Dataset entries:
>>>
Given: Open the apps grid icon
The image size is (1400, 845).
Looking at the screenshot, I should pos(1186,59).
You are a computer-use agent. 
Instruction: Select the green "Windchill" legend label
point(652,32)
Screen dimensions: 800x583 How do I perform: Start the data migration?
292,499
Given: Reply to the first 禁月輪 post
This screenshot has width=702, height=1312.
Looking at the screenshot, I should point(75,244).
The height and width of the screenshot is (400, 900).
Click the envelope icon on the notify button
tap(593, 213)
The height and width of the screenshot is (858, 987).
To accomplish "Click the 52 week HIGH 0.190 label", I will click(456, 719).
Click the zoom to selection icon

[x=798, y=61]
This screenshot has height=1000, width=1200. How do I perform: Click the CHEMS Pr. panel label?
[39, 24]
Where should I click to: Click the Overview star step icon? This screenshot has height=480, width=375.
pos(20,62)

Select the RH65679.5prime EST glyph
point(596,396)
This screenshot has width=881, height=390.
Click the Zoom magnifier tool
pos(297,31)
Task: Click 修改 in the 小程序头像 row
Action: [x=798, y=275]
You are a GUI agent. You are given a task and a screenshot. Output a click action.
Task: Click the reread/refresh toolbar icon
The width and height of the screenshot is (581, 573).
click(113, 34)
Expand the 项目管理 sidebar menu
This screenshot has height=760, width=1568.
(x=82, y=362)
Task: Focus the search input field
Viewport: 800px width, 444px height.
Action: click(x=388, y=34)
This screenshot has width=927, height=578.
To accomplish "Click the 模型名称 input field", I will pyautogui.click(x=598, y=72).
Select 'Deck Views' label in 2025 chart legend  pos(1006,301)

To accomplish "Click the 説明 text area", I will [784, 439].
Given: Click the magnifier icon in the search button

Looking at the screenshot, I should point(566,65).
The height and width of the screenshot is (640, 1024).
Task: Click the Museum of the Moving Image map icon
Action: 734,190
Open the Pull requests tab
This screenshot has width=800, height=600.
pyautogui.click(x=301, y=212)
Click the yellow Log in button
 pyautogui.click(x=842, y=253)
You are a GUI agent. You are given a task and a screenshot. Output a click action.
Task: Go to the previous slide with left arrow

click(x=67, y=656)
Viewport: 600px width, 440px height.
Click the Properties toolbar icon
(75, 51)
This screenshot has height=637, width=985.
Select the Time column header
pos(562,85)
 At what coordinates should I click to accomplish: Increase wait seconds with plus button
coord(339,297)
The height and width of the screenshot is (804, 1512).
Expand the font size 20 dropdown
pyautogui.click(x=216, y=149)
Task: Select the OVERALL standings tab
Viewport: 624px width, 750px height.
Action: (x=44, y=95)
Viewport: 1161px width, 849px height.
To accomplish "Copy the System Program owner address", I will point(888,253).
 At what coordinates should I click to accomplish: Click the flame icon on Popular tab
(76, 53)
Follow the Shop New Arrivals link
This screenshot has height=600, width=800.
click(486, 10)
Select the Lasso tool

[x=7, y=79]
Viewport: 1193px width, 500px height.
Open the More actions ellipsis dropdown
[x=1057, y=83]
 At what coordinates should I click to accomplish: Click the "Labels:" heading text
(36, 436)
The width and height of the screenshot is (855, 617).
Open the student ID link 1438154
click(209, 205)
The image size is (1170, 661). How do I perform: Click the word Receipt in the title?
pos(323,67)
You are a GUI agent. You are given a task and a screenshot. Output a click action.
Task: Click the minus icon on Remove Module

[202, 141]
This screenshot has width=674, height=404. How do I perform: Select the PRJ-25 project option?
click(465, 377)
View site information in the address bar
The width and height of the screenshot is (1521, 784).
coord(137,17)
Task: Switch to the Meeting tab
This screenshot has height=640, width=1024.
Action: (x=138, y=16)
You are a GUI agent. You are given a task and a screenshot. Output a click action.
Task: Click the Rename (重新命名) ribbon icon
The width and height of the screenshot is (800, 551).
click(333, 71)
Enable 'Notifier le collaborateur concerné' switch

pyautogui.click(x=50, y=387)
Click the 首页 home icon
<<<
■ **WHAT YOU NEED TO DO**:
Repeat, without changes, every line from the one that contains "Task: Go to" through the final line of the data.

■ **WRITTEN REPLY**:
Task: Go to the previous slide with left arrow

click(x=67, y=656)
Viewport: 600px width, 440px height.
Click the Properties toolbar icon
(75, 51)
This screenshot has height=637, width=985.
Select the Time column header
pos(562,85)
 At what coordinates should I click to accomplish: Increase wait seconds with plus button
coord(339,297)
The height and width of the screenshot is (804, 1512).
Expand the font size 20 dropdown
pyautogui.click(x=216, y=149)
Task: Select the OVERALL standings tab
Viewport: 624px width, 750px height.
Action: (x=44, y=95)
Viewport: 1161px width, 849px height.
To accomplish "Copy the System Program owner address", I will point(888,253).
 At what coordinates should I click to accomplish: Click the flame icon on Popular tab
(76, 53)
Follow the Shop New Arrivals link
This screenshot has height=600, width=800.
click(486, 10)
Select the Lasso tool

[x=7, y=79]
Viewport: 1193px width, 500px height.
Open the More actions ellipsis dropdown
[x=1057, y=83]
 At what coordinates should I click to accomplish: Click the "Labels:" heading text
(36, 436)
The width and height of the screenshot is (855, 617).
Open the student ID link 1438154
click(209, 205)
The image size is (1170, 661). How do I perform: Click the word Receipt in the title?
pos(323,67)
You are a GUI agent. You are given a task and a screenshot. Output a click action.
Task: Click the minus icon on Remove Module

[202, 141]
This screenshot has width=674, height=404. How do I perform: Select the PRJ-25 project option?
click(465, 377)
View site information in the address bar
The width and height of the screenshot is (1521, 784).
coord(137,17)
Task: Switch to the Meeting tab
This screenshot has height=640, width=1024.
Action: (x=138, y=16)
You are a GUI agent. You are given a task and a screenshot. Output a click action.
Task: Click the Rename (重新命名) ribbon icon
The width and height of the screenshot is (800, 551).
click(333, 71)
Enable 'Notifier le collaborateur concerné' switch

pyautogui.click(x=50, y=387)
Click the 首页 home icon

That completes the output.